If you're like me, most of what you know about Darwin comes from what you've heard about Darwin. And if you're like me, you haven't actually read Darwin. So finally I did. And I discovered that Darwin hoped that someday his theory would be proven true, but that he did not have the kind of zealous confidence his current adherents possess. At the time he wrote the book, the only competing worldview came from a literal reading of the Bible, which suggested a young earth approximately 6000 years old, plus the immutability of species, which were created by God for Adam and could not change, or so the theory went.

Before I explain where Darwin jumped the shark, I want to offer a view of science that many scientists reject. I believe that they do so in error. Science is not an alternative to religion. If we live in a created universe, then science is the means by which we learn a little bit more about what God has created. Science even helps us understand the nature of God.

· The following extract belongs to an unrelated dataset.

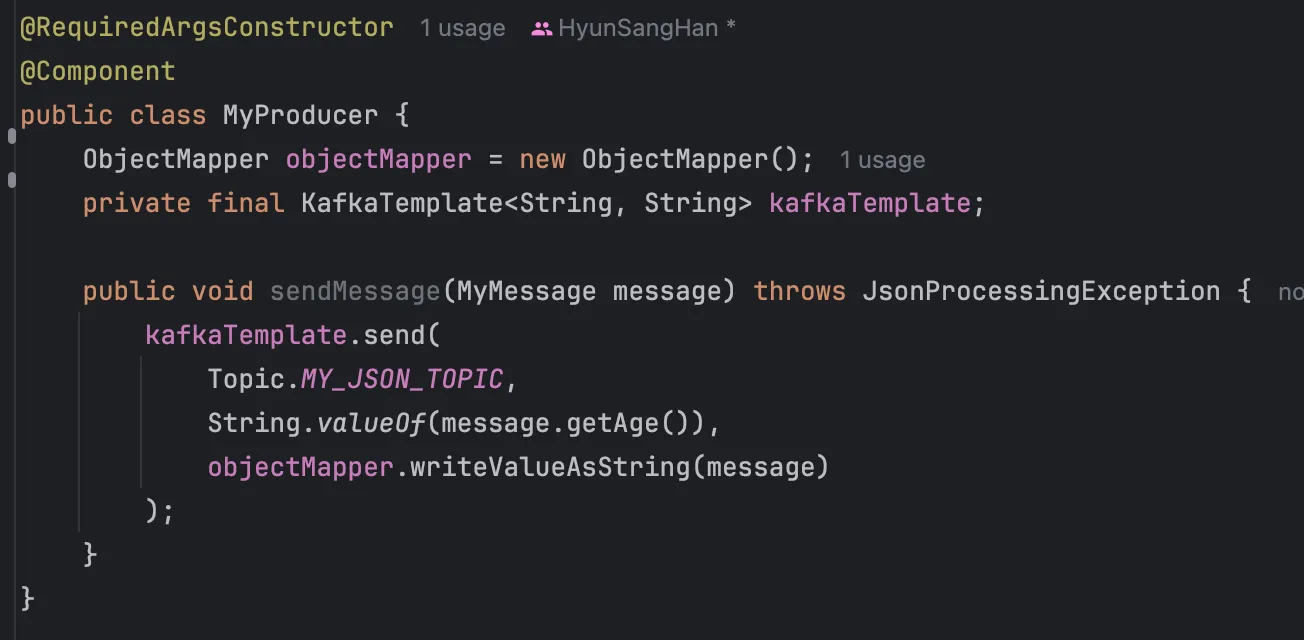1304x640 pixels.
Task: Click the kafkaTemplate field name in its declaration
Action: coord(869,203)
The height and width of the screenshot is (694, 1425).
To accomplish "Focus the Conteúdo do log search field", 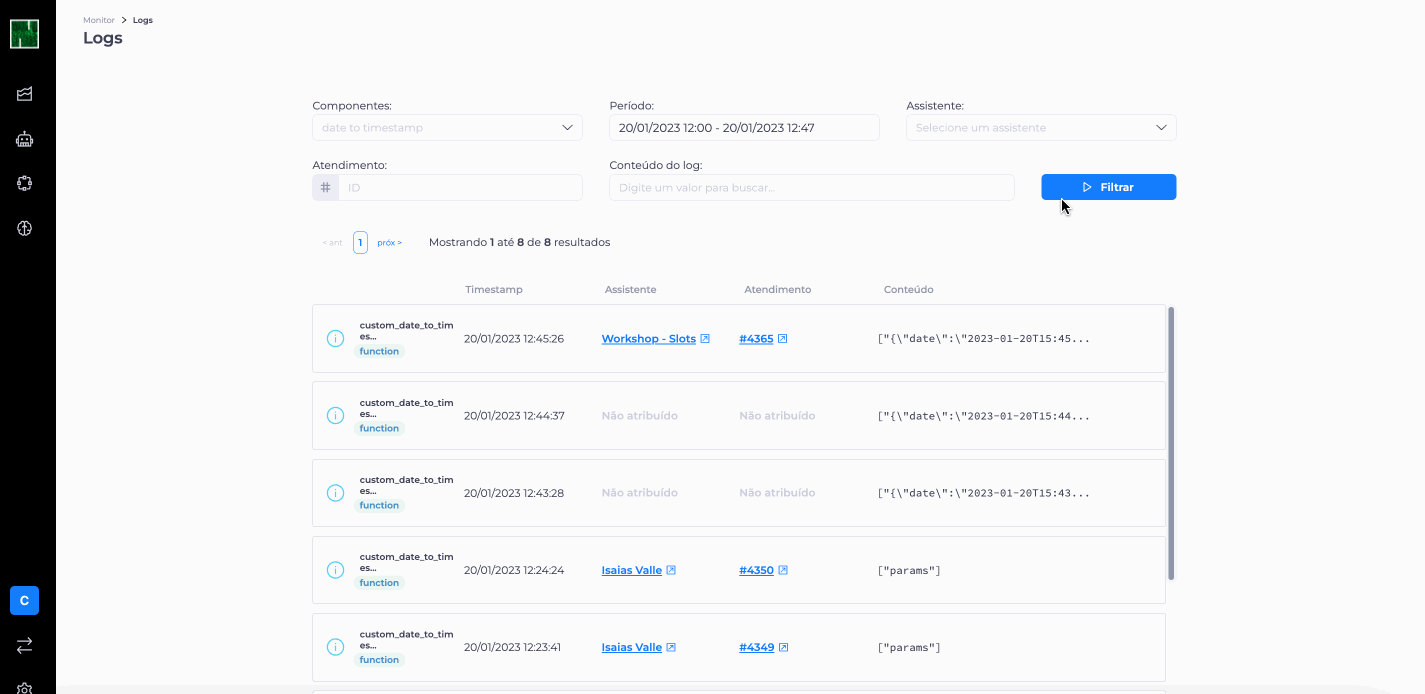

But, if you will, God also personifies the great mystery of all that surrounds us; not only all that we know, but all that we do not know. He fills the gap between our small bit of knowledge, and our vast ignorance. And yet, like a carrot on a stick, he holds out to us the promise of ever more knowledge, if we only keep trying, keep learning, keep evolving and overcoming the world. So when we learn something new in science, our knowledge does not replace God. Instead, we push back the mystery, and our focus shifts just a little bit, until we find where God holds out for us a new mystery, a loving mystery, to keep us going on the upward track. It is when we fail to recognize that God holds out the carrot of mystery and discovery that we end up with superstition, and arrogance. We jump the shark, because we believe that our theories and our metaphors explain more than they actually explain.

Darwin used his first five chapters to present his case for why species can and do change over time. He did a very good job of this. It would be very difficult to argue against. Well nigh impossible I think.

Darwin also spent the first five chapters showing that species reach a kind of maximum competitiveness, and then plateau. A single progenitor species may give birth to multiple divergent species, but eventually they all plateau, and new variations that would have given rise to new species instead go extinct, because they are less competitive than the old variations.

In chapter six, Darwin engaged in wishful thinking. He used the example of an eyeball, which he "imagined" may have started with a single nerve that somehow acquired the ability to detect light. He referred to the will of God, who may have directed the development of the eyeball from nothing into something. He even tried to shift the burden of proof away from himself and onto his critics by suggesting that it wasn't impossible for an eyeball to have emerged from nothing, so therefore his theory still stood.

But, for his theory to work as a grand vision that governs all living species for all time, from the beginning of life until the present day, species must continue to evolve and grow more complex. They cannot plateau. New genetic material must arise to continue the march of life. He never explained where new genetic material, new DNA, comes from. His vision of natural selection only allowed for an existing animal to rearrange its existing DNA to reach maximum competitiveness over the long course of time.

Darwin had a problem here. We can forgive him the error, because he wrote before we knew about genetics and DNA. But, and for the same reason, we must hold our contemporary scientists to account for their failure to recognize Darwin's failure to prove his own theory.

And without an explanation of where new DNA can come from, we're left with nothing. A big blank mystery that can only be filled with the idea of intelligent design. We need to teach intelligent design in our schools for this single, most important reason - that without it, the scientists are chasing a rabbit down a hole, or a wild goose. We need new thinking, and our children need to know the problems with our present thinking.

Someday someone will come along and present a bigger more comprehensive theory than Darwin ever could, and the great march of mystery will continue on an upward track.

Let's help that along by giving our kids a better education.